Posts Tagged ‘bednets’

NTDs: Neglected Tropical Disasters

August 19th, 2010

By: Alanna Shaikh

More good news from me this week. New research shows that more kids in Africa are sleeping under bednets to protect them from mosquito-borne diseases like malaria and dengue. Here’s the big deal: in 1999, only 1.5% of children at risk slept under a net. By 2008 26.6% of children slept under a net. In Djibouti, Ethiopia, and Sao Tome, more than 80% of all children slept under a net. Considering that malaria caused 900,000 deaths in 2006, these kinds of advances really matter.
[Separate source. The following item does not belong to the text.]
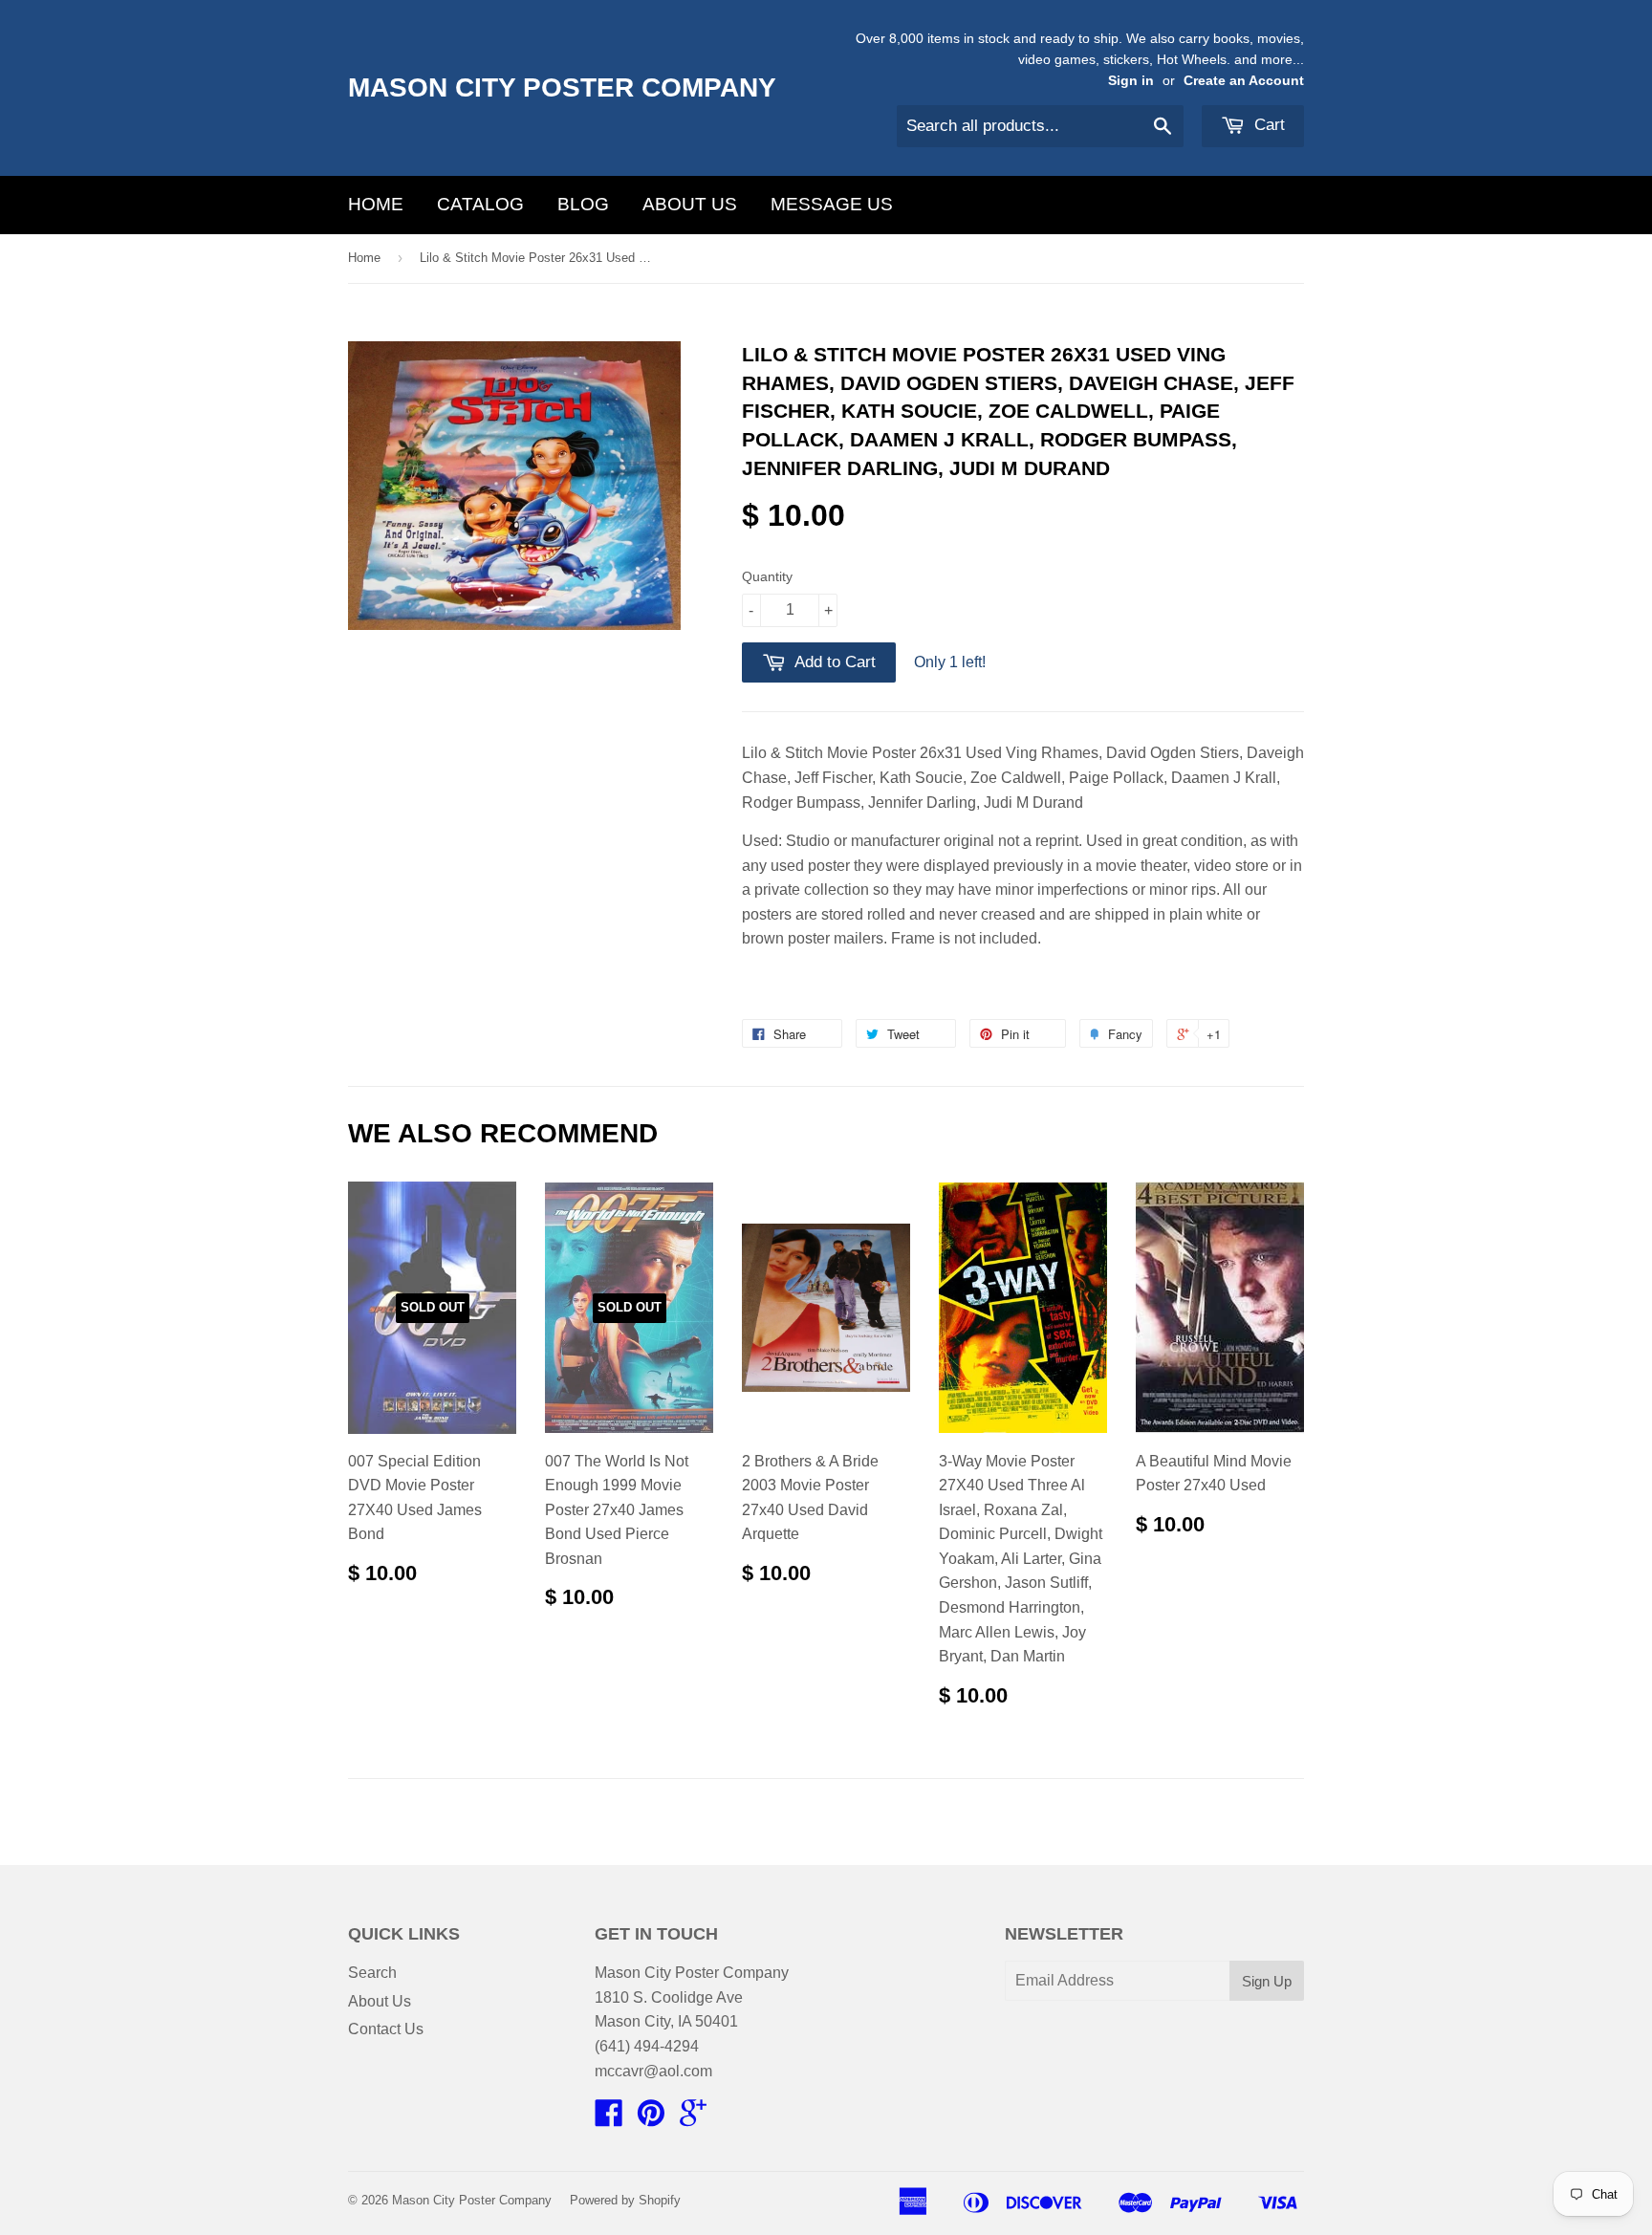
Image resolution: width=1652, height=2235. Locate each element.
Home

To make things even more interesting, the countries who did the best job of distributing bed nets and getting people to use them were also the countries that received the most aid for their malaria programs. That’s not exactly 100% proof that health aid works, but it comes awfully close.

Malaria has a lot in common with the NTDs. After all, it’s a tropical disease, too. It’s just not neglected. It shares territory, climate, and even modes of transmission with various NTDs. And, like malaria, we know how to prevent and cure NTDs. What worked for malaria – effective, targeted aid in quantities big enough to have an impact – will work for neglected tropical diseases, too. This research is a reminder and an inspiration. We really can defeat these diseases, bit by bit.